The ICB confirmed they were considering the use of a risk management system in the new financial year, in the hopes that this will provide “depth to risk reporting and financial framework.”

It was suggested that it would be useful to include information such as staff capacity and community beds within the ‘Unblocking the Hospital risk’ segment of the Broad Assurance Framework and Risk Management Policy. Additionally, the board identified the usefulness of further updates on the progress of virtual wards.

Workforce capability and capacity

This month (April) marks the transfer of undertakings for a number of staff from dental contracting, primary medical services and finance teams over to the ICB, in order to support the delegation of NHSE pharmacy, optometry and dental services.

The six ICBs in the East of England will be taking a collaborative approach in undertaking these commissioning functions, which will be hosted by Herts and West Essex ICB on behalf of all six ICBs.

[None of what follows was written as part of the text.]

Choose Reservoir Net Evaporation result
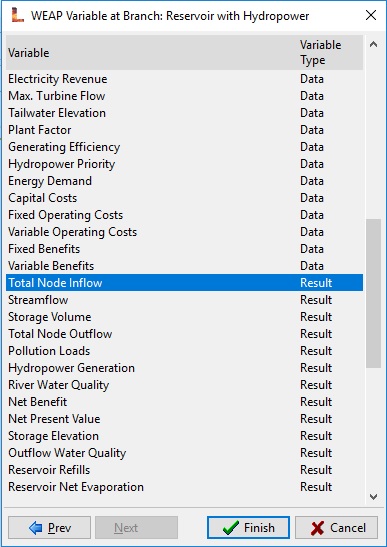The height and width of the screenshot is (547, 387). pyautogui.click(x=184, y=487)
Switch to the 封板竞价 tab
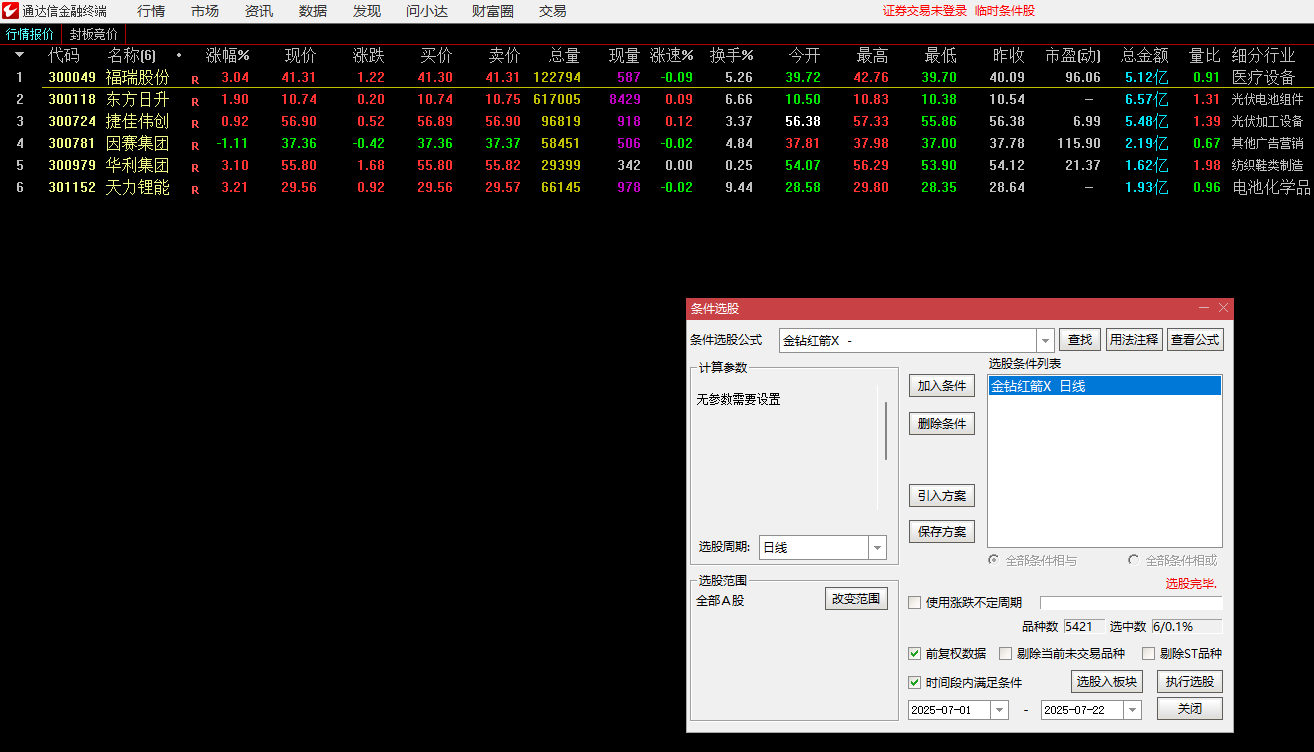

In preparation for the new delegation, a due diligence process has continued into 2023 involving national and regional NHSE and ICBs. The process covers four key workstreams: transformation and quality, finance, governance and leadership, and workforce capability and capacity.

Primary care

The document highlights a national lack of workforce as a crucial barrier to primary care; resulting in increased system wide pressures and a lack of efficiency in patient care pathways.

As a result, the ICB has committed to rolling out a cloud based telephone system across 25 practices, alongside a community pharmacy consultation service to meet the demands of residents. New care pathways are being established and an increased recruitment of ARRS roles are being implemented to better meet the needs of the community.

In order to maximise hospital discharge opportunities, the ICB will also be adopting a MSE system capacity and demand model to help mitigate the acute capacity pressures facing local hospitals.

Financial report

Following the adjustment for the two reimbursement programmes still operating during 2022/23, the ICB is on track to deliver its agreed improved forecast position of £16.8m.

Three main risks have been identified which may impact the ICB’s financial position: market pressures, pathway harmonisation and additional inflationary pressures.

In terms of next steps, the ICB will look to develop a comprehensive infrastructure strategy which will give clear vision of the investment pipeline and the impact of the ICB’s financial position.